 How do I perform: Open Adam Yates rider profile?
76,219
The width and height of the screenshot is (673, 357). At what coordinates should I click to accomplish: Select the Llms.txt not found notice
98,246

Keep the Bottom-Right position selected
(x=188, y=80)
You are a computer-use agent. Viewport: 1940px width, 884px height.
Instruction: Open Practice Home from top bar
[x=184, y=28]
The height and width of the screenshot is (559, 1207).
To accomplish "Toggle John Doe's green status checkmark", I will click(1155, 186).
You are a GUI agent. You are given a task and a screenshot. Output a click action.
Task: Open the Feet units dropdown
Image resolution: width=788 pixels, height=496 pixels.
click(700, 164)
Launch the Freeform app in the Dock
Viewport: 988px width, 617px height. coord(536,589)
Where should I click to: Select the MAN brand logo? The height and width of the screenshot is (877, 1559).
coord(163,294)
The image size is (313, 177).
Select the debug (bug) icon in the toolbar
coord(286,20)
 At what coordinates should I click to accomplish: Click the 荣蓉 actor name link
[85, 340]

■ **What is expected**
Copy out all of the material above, requests included, and shift every number in the answers up by 51. This covers the click coordinates and the viewport size where an answer states one.

■ **Exercise answer**
 How do I perform: Open Adam Yates rider profile?
127,270
The width and height of the screenshot is (673, 357). At what coordinates should I click to accomplish: Select the Llms.txt not found notice
149,297

Keep the Bottom-Right position selected
(x=239, y=131)
You are a computer-use agent. Viewport: 1940px width, 884px height.
Instruction: Open Practice Home from top bar
[x=235, y=79]
The height and width of the screenshot is (559, 1207).
To accomplish "Toggle John Doe's green status checkmark", I will click(1206, 237).
You are a GUI agent. You are given a task and a screenshot. Output a click action.
Task: Open the Feet units dropdown
Image resolution: width=788 pixels, height=496 pixels.
click(751, 215)
Launch the Freeform app in the Dock
Viewport: 1039px width, 668px height. coord(587,640)
Where should I click to: Select the MAN brand logo? The height and width of the screenshot is (877, 1559).
coord(214,345)
The image size is (313, 177).
Select the debug (bug) icon in the toolbar
coord(337,71)
 At what coordinates should I click to accomplish: Click the 荣蓉 actor name link
[136, 391]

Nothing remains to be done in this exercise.